Rewrite the entries below with "Instruction" swapped for "Goal" wherever it appears, changing nothing else.

◆ DATA LISTING
....................
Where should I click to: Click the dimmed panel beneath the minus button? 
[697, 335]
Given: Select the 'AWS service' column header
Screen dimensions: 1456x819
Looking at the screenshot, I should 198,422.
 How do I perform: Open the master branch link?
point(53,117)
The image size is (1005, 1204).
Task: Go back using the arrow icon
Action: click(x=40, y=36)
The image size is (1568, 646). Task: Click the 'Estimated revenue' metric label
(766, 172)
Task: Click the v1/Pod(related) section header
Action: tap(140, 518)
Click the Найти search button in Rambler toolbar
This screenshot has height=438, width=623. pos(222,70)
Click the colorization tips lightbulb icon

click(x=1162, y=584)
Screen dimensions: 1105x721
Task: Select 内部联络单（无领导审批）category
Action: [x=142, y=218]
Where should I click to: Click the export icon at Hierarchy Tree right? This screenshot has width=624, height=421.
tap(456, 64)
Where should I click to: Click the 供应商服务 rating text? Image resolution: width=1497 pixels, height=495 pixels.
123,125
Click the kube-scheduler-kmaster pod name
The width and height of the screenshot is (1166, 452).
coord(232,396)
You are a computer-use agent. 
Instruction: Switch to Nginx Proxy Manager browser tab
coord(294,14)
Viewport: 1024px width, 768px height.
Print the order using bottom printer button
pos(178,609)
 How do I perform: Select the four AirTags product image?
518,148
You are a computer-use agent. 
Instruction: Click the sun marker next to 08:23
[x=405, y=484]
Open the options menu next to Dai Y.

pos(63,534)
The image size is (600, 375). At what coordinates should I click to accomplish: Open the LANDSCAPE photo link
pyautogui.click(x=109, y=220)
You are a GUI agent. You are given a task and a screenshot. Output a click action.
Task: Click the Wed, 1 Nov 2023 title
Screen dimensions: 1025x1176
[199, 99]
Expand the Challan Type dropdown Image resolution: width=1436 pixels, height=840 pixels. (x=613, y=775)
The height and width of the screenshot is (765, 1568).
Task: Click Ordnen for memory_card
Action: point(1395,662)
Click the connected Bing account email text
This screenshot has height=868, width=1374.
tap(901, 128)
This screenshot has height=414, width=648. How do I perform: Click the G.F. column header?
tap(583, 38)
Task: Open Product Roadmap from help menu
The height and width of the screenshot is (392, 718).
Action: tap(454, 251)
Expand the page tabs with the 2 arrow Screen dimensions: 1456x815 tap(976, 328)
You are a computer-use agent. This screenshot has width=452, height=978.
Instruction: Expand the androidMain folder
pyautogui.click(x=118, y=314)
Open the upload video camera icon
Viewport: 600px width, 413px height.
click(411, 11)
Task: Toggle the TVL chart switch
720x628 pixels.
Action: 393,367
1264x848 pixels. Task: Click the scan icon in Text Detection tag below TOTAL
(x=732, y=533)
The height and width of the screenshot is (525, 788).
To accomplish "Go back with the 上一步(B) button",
....................
◆ TASK SOLUTION
Where should I click to: Click the dimmed panel beneath the minus button? 
[697, 335]
Given: Select the 'AWS service' column header
Screen dimensions: 1456x819
Looking at the screenshot, I should 198,422.
 How do I perform: Open the master branch link?
point(53,117)
The image size is (1005, 1204).
Task: Go back using the arrow icon
Action: click(x=40, y=36)
The image size is (1568, 646). Task: Click the 'Estimated revenue' metric label
(766, 172)
Task: Click the v1/Pod(related) section header
Action: tap(140, 518)
Click the Найти search button in Rambler toolbar
This screenshot has height=438, width=623. pos(222,70)
Click the colorization tips lightbulb icon

click(x=1162, y=584)
Screen dimensions: 1105x721
Task: Select 内部联络单（无领导审批）category
Action: [x=142, y=218]
Where should I click to: Click the export icon at Hierarchy Tree right? This screenshot has width=624, height=421.
tap(456, 64)
Where should I click to: Click the 供应商服务 rating text? Image resolution: width=1497 pixels, height=495 pixels.
123,125
Click the kube-scheduler-kmaster pod name
The width and height of the screenshot is (1166, 452).
coord(232,396)
You are a computer-use agent. 
Goal: Switch to Nginx Proxy Manager browser tab
coord(294,14)
Viewport: 1024px width, 768px height.
Print the order using bottom printer button
pos(178,609)
 How do I perform: Select the four AirTags product image?
518,148
You are a computer-use agent. 
Goal: Click the sun marker next to 08:23
[x=405, y=484]
Open the options menu next to Dai Y.

pos(63,534)
The image size is (600, 375). At what coordinates should I click to accomplish: Open the LANDSCAPE photo link
pyautogui.click(x=109, y=220)
You are a GUI agent. You are given a task and a screenshot. Output a click action.
Task: Click the Wed, 1 Nov 2023 title
Screen dimensions: 1025x1176
[199, 99]
Expand the Challan Type dropdown Image resolution: width=1436 pixels, height=840 pixels. (x=613, y=775)
The height and width of the screenshot is (765, 1568).
Task: Click Ordnen for memory_card
Action: point(1395,662)
Click the connected Bing account email text
This screenshot has height=868, width=1374.
tap(901, 128)
This screenshot has height=414, width=648. How do I perform: Click the G.F. column header?
tap(583, 38)
Task: Open Product Roadmap from help menu
The height and width of the screenshot is (392, 718).
Action: tap(454, 251)
Expand the page tabs with the 2 arrow Screen dimensions: 1456x815 tap(976, 328)
You are a computer-use agent. This screenshot has width=452, height=978.
Goal: Expand the androidMain folder
pyautogui.click(x=118, y=314)
Open the upload video camera icon
Viewport: 600px width, 413px height.
click(411, 11)
Task: Toggle the TVL chart switch
720x628 pixels.
Action: 393,367
1264x848 pixels. Task: Click the scan icon in Text Detection tag below TOTAL
(x=732, y=533)
The height and width of the screenshot is (525, 788).
To accomplish "Go back with the 上一步(B) button",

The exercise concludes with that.